WHAT TO WORK ON: Please, in the data that follows, copy exactly the lines from the line with "Where should I click to: Open" through the last one, both included. Do not include pictures.

INPUT:
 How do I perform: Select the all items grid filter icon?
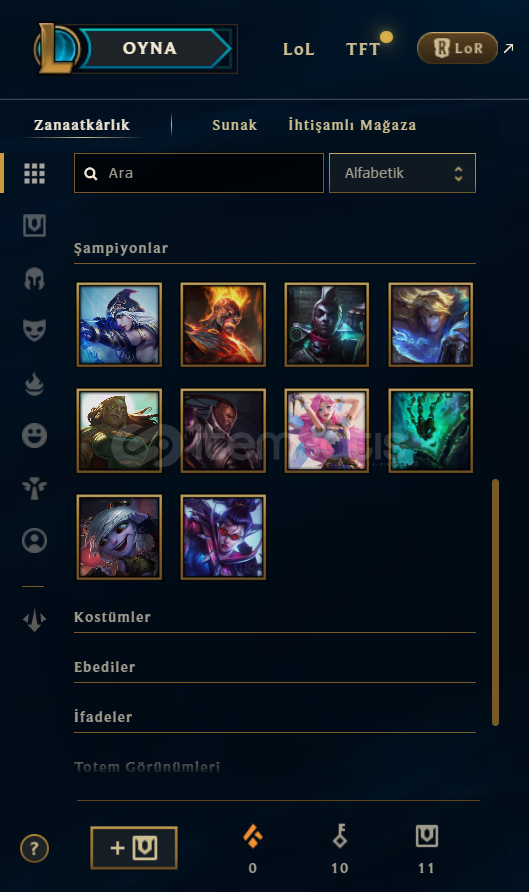[x=34, y=173]
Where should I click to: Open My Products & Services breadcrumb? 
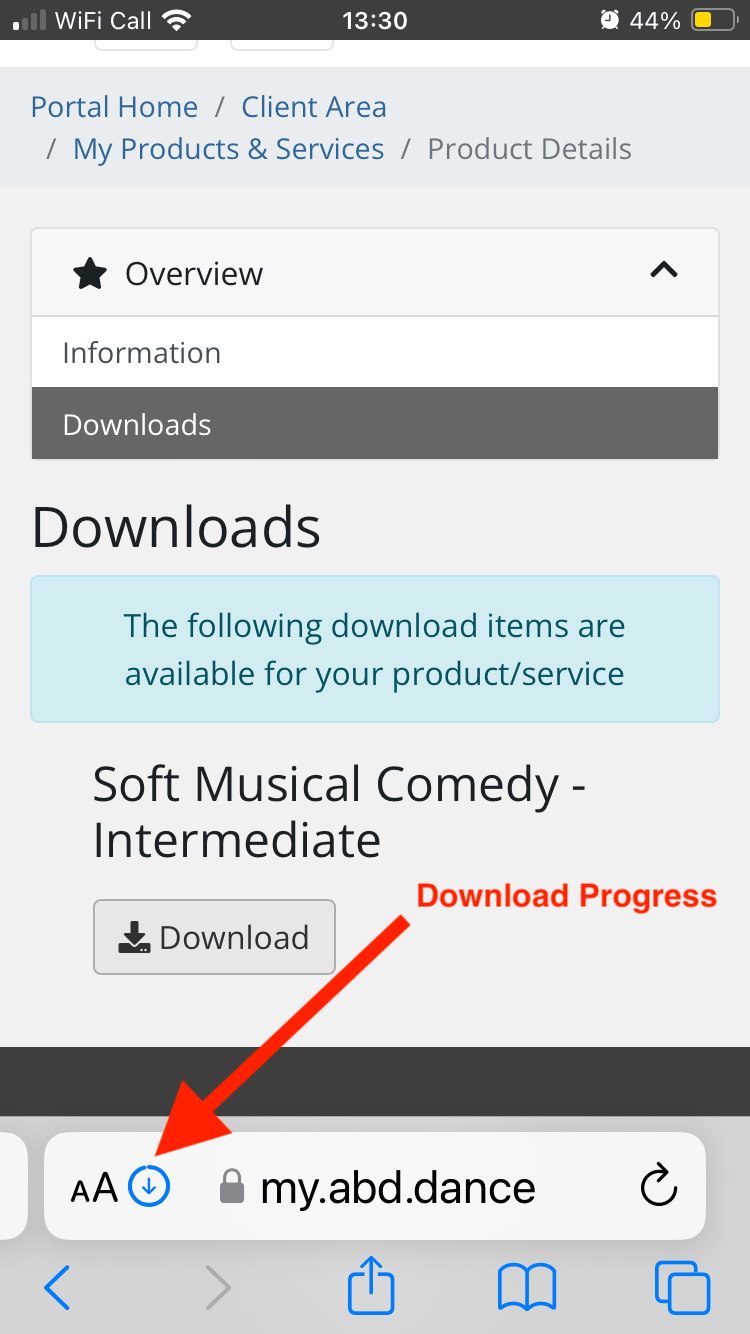pos(228,149)
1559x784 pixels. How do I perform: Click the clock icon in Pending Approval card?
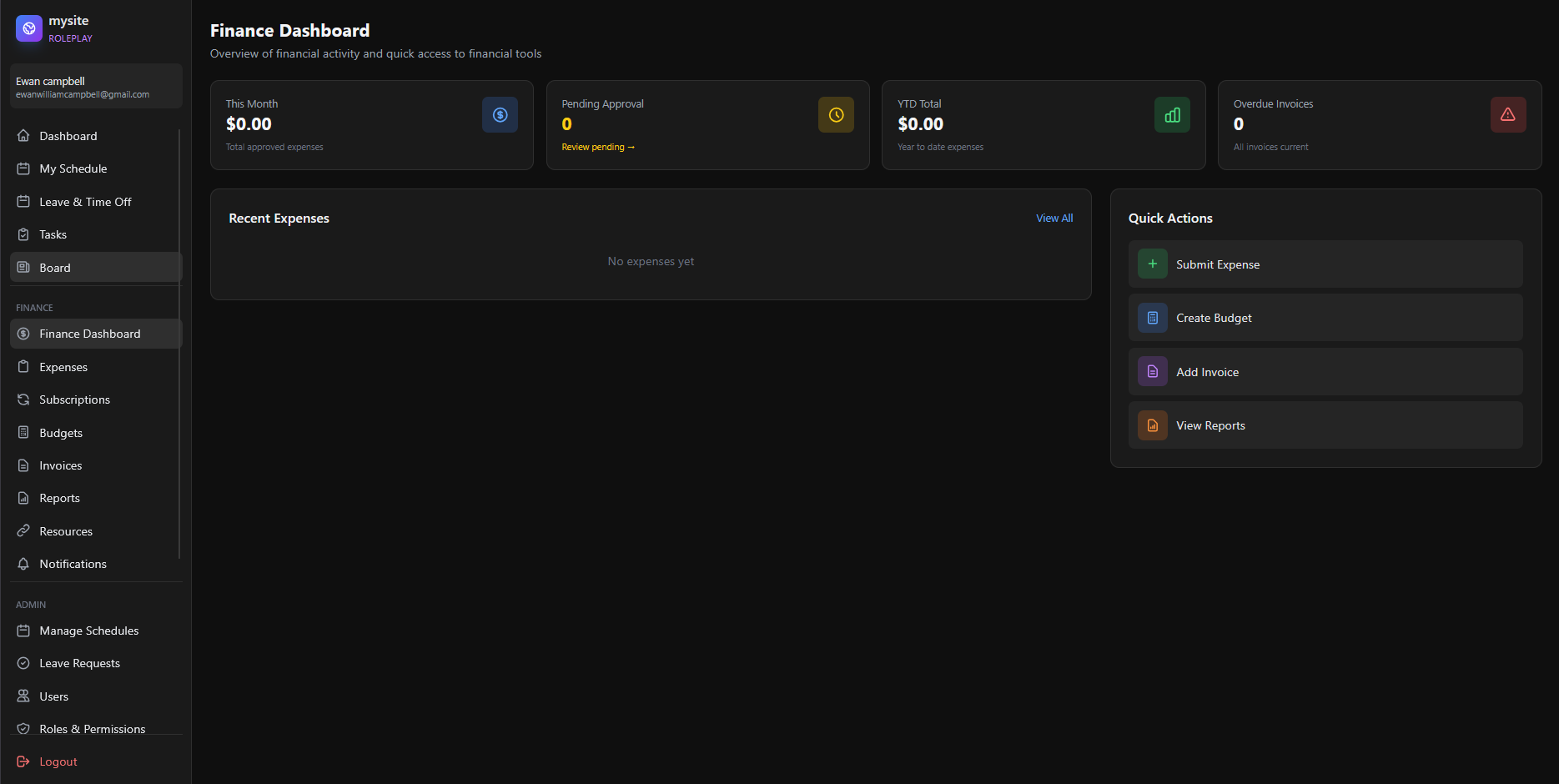point(836,115)
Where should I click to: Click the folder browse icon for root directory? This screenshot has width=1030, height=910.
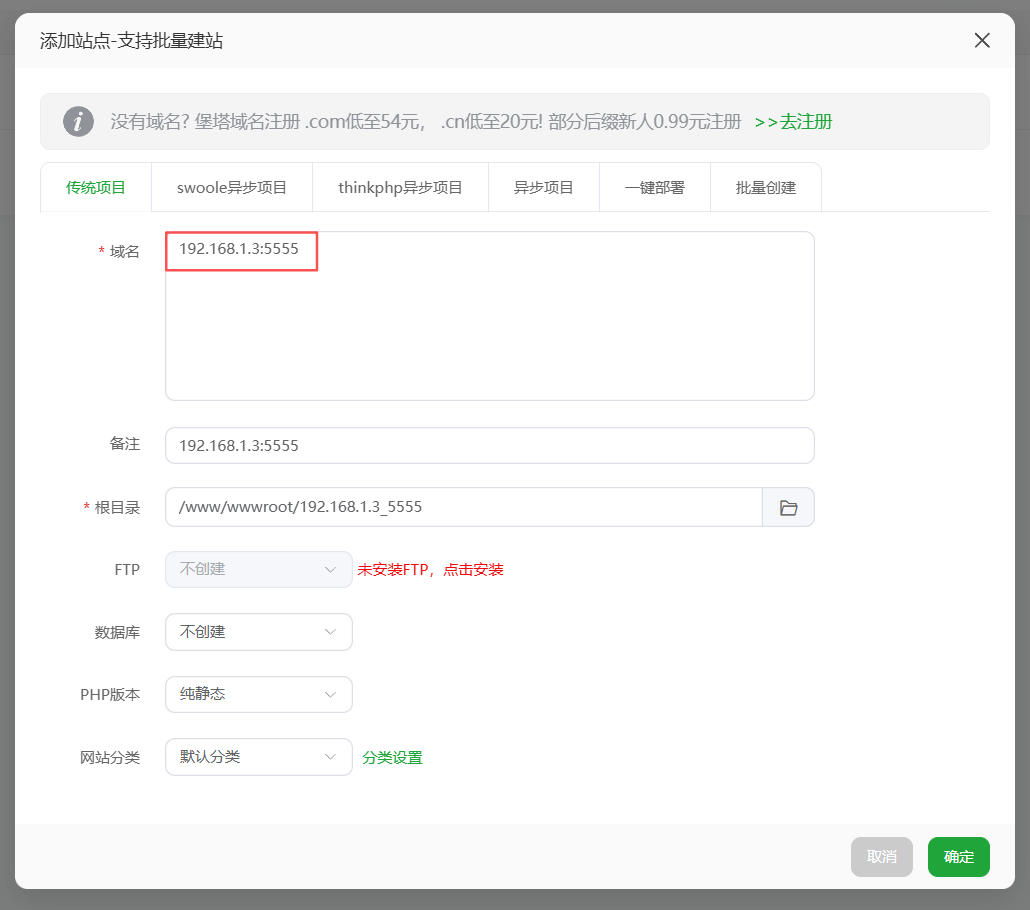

TASK OUTPUT:
Where should I click to: Open My Products & Services breadcrumb? 
pos(228,149)
1559x784 pixels. How do I perform: Click the clock icon in Pending Approval card?
point(836,115)
Where should I click to: Click the folder browse icon for root directory? This screenshot has width=1030, height=910.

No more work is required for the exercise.